▸ EXERCISE BRIEF: Write the next part of the worldbuilding blog text on the eldrae and its Trope-a-Day entries, starting right after its final sentence.

▸ TEXT BLOCK:
──────────
And that’s about as far as I’m going to take it, rather than trying to get into specific mythologies. They might agree on Science Fiction and the value of long-standing social customs, but since the eldrae consider our views on masculinity [and femininity, for that matter] and ethny borderline insane, not much commonality there. (Cultural pride, sure, but people who get attached to unchosen phenotypic epiphenomena are not rational.)

And while ancestor “worship” does form a part of Flamic belief, as you might expect, what your ancestors want is not your strict adherence to the mos maiorum, but for you to have improved on it. If you didn’t live any better than they did, they might say, what the hell was the point of you?


(The disclaimer:

Since this is a controversial piece of fringe politics right now, a couple of things right up front:

1. Linking does not constitute agreement.

To that end, let me note for the record that an Imperial clionomist or administrative specialist, were you to import one, would classify the neo-reactionaries as creepy-ass openly-hierarchist totalitarians, their progressiv[e|ist] bêtes noire as creepy-ass crypto-hierarchist totalitarians, and both of them as taxonomic divisions of hypertrophied and pathological kratism, which is basically the opposite end of the spectrum from civilized, technocratic, empirical-rationalist, minimal, and above all consensual governance. Don’t get any on you.

[And, should either attempt to put their ideas into practice *there*, would be guilty of conspiring to deprive people of their civil and natural rights by instituting a political system, for which the penalty is being thrown off a 400′ high waterfall in the middle of deep winter.]

2. My personal political views, whatever they might be, are not up for any kind of discussion on this blog, and indeed any comments addressing real-world, rather than SFnal, politics – especially since this post isn’t even about SFnal politics – will be disemvoweled without mercy.)

Trope-a-Day: God Guise

God Guise: Subverted; arguably, this is what a lot of the Transcend’s archai are doing when they adopt the trappings and guises of the mythological eikones as a means to interact with regular sophonts, but in this case, it’s not like all parties don’t know perfectly well that the deities in question are actually aspects of a weakly godlike superintelligence, not supernatural figures.

So there’s no deception involved; rather, the archai are accepted as the eikones because they can do the job.  (But see also A God Am I.)

Trope-a-Day: A God Am I

A God Am I: Averted, mostly.  The Transcend (and its eikone archai) are perfectly aware (and will point out to the confused) that they aren’t omnipotent – that’s what the “weakly” in weakly godlike superintelligence means – merely extraordinarily powerful, intelligent, and possessed of limited prolepsis via clionomic calculation and acausal logic.  And, to steal a line from Schlock Mercenary, merely trying to do what a god would do, were one in their position.  (The same constraints, whether acknowledged or not, also applies to all other evolved seed AIs.)
──────────
▸ RECORDS SHOWN:
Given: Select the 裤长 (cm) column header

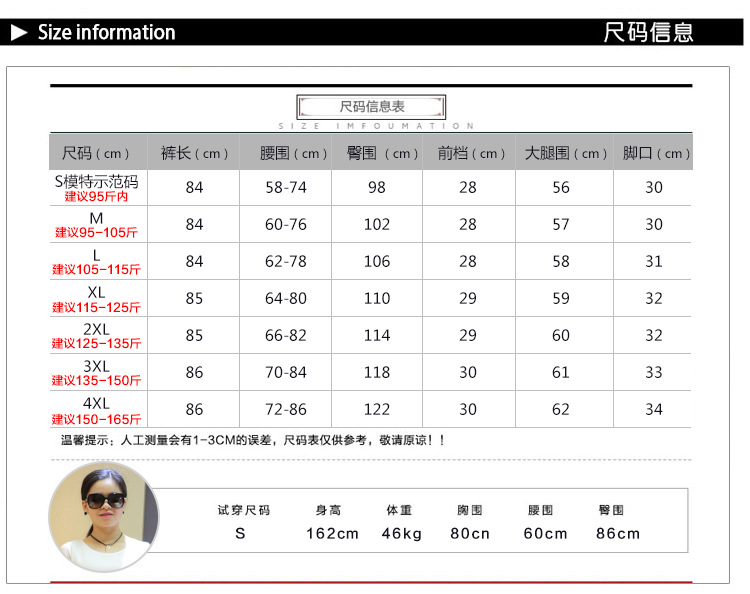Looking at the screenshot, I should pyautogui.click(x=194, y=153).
──────────
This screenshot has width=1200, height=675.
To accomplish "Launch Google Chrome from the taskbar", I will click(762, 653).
──────────
▸ THE RESULT:
The difference is, I grant you, often somewhat hard to spot from the baseline (for which read “mortal”, if you like) point of view, but it is nonetheless there.

(As a side note, I am amused to observe that the quotation taken from Harry Potter and the Methods of Rationality in the fan fiction section of the trope page is as good a description of what the Transcendent Core considers its purpose as I might imagine, bearing in mind my limitations in attempting to imagine the thought processes of a weakly godlike superintelligence:

“To understand everything important there is to know about the universe, apply that knowledge to become omnipotent, and use that power to rewrite reality because I have some objections to the way it works now.”)

Also, a common delusion (well, the degree of delusion is up for argument; your theology may vary on what is necessary to qualify – although the leading edge of Galactic technology can deliver most miracles to order, see No Such Thing As Wizard Jesus, and so it can often be a perfectly accurate self-assessment) among the most serious vastening cases and nascent unstable seed AIs.  At least for the former, it usually wears off after the intoxication of computing power starts to become routine, the information flow becomes a little more manageable, and the urge to cry out “I see everything!  I know everything!  I am everything!” quiets down a bit.

Trope-a-Day: Fantasy Pantheon

Fantasy Pantheon: Yes, indeed, in the shape of the Triad that emanate from the Flame, their 48 Divine Ministers and Aspects, some divine oddities like the Court of the Seasons, the Court of the Muses, and the Elemental Hexad, and their exarchs (for which read angels, kami, devas, genii loci, etc.).  And most of them do, arguably, have Anthropomorphic Personifications, although most of them have several, and quite a few non-anthropomorphic, and in some cases amorphic, personifications too – and they never turn up anywhere outside statuary, and suchlike.

Of course, in the beginning they didn’t actually exist in any physical sense, or, for that matter, as the full worship-objects of so many deities; rather, these eikones were personifications of idealized abstract concepts, and all the bundles of ideas wrapped around them, suitable for mortal reverence and emulation.  Having this sort of deity made it a rather philosophical sort of religion, and more or less ideal when it came to persisting once non-supernatural worldviews and atheism set in.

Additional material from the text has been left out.